The Philippines has no single official dictionary, yet many of our words have crossed into global lexicons. Oxford’s most recent additions include “CR,” our shorthand for “comfort room,” meaning a toilet or lavatory, along with load, credit purchased for a prepaid mobile account, and “lumpia,” the Filipino spring roll. “Pinoy,” already in the dictionary as a noun, entered anew in March this year as an adjective used to describe anything belonging to or relating to the Philippines or the Filipinos. Even “terror,” the Filipino English term for a strict or demanding teacher, has made the list. Our vocabulary tends to travel well, carrying the texture of our daily life wherever it lands.

A new neologism surfaced in the last two weeks after an altercation between a couple identified in social media as Chinese and controversial lawyer Rowena Guanzon. The term “Guanzon,” now used as a verb, means to be publicly shamed over a perceived illness. “Tuyo ang lalamunan ko. Baka ako ma-Guanzon” (My throat is dry. I might be Guanzon-ed.) Some posts use “Buangzon,” a sharper portmanteau pairing the lawyer’s name with buang, meaning crazy or foolish. And then there is her line, “Hindi ka nga naka-Rolex, hindi ka nga naka-Gucci,” now spinning through viral memes. It joins that long gallery of Philippine cultural insults, from Cherie Gil’s “You’re nothing but a second-rate, trying hard copycat” to Anne Curtis’s “I can buy you, your friends, and this club.”

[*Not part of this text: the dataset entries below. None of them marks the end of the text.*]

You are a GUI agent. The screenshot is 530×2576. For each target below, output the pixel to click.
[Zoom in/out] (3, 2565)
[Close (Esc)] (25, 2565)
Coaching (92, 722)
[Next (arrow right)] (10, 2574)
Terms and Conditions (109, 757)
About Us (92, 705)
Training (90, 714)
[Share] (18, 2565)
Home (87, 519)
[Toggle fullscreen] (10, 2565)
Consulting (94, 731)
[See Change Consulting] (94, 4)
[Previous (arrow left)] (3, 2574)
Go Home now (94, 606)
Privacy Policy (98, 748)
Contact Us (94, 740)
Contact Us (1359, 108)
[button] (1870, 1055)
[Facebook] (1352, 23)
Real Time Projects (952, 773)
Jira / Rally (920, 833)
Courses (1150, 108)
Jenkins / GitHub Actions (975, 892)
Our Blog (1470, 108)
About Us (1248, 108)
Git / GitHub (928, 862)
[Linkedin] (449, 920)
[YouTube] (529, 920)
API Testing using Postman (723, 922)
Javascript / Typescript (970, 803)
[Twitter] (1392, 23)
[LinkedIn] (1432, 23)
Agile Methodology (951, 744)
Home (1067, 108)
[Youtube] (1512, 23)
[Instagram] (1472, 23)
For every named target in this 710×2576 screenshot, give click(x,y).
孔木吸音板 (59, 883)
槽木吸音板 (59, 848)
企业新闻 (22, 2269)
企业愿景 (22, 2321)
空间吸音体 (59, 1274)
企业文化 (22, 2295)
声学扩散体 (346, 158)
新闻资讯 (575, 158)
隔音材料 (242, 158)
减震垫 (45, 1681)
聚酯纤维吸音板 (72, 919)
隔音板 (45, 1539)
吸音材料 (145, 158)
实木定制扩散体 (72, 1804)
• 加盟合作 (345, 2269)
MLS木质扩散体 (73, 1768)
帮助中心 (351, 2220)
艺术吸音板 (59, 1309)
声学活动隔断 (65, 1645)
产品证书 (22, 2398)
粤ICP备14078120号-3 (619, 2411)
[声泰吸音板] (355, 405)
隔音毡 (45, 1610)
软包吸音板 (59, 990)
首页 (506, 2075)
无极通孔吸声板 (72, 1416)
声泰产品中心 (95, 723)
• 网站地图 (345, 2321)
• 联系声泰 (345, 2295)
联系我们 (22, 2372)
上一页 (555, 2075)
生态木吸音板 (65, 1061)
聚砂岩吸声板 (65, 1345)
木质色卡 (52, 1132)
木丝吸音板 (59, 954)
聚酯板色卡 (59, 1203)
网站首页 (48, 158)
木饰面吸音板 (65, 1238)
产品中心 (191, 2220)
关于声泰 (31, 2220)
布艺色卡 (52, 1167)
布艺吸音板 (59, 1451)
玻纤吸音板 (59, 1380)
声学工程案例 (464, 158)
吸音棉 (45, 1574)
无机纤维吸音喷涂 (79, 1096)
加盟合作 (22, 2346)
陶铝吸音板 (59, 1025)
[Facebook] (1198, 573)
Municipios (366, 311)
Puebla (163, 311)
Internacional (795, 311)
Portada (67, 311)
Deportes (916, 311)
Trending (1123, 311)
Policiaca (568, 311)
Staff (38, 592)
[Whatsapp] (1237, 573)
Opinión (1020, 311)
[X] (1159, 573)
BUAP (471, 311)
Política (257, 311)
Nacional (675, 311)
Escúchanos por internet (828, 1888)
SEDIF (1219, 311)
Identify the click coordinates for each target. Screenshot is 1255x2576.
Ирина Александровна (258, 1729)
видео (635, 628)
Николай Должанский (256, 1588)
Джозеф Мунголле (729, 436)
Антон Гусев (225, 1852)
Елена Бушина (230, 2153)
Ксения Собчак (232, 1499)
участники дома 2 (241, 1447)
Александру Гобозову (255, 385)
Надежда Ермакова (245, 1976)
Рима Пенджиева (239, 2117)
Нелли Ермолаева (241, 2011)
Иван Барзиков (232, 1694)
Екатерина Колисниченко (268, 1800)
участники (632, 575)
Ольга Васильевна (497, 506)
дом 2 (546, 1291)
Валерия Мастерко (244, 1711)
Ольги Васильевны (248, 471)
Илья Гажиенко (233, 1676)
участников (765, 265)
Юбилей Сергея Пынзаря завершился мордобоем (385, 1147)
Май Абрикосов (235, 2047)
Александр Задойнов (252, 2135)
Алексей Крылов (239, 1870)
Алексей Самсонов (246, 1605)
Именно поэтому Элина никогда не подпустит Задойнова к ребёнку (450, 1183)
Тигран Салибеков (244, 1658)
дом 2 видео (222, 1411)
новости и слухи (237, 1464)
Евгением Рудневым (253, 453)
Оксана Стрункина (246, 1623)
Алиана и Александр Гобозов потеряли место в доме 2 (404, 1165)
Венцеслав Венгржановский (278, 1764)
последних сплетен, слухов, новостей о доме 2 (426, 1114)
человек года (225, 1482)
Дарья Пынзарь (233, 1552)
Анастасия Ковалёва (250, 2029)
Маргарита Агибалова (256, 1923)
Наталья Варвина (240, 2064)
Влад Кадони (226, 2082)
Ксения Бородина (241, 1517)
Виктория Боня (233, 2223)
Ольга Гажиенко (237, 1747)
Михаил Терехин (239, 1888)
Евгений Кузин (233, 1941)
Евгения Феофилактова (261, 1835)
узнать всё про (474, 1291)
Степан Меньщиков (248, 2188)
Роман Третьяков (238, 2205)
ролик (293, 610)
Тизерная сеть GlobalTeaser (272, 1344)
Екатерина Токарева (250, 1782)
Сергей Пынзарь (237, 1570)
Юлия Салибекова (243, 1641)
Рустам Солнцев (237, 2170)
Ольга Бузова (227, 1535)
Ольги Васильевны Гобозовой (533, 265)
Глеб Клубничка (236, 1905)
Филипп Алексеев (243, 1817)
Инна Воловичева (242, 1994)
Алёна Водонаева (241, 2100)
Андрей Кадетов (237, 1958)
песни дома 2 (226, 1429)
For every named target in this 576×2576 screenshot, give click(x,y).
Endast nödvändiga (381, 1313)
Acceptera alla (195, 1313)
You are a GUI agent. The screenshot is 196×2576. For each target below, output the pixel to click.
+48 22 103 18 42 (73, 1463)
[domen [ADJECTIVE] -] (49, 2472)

Words carry weight. And in 2025, after billions in stolen funds were exposed from infrastructure that existed only on paper, Filipinos armed themselves with language. We shouted in the streets and online. The air shook with “Nepo Babies,” “Fraud Control,” “Ghost Projects,” words sharpened into weapons we could hold without fear.

Meanwhile, elsewhere in rooms we’ll never enter, power hummed discreetly in its own rhythm. Sometimes the broligarchs don’t even know they’re broligarchs, which is exactly how they keep winning.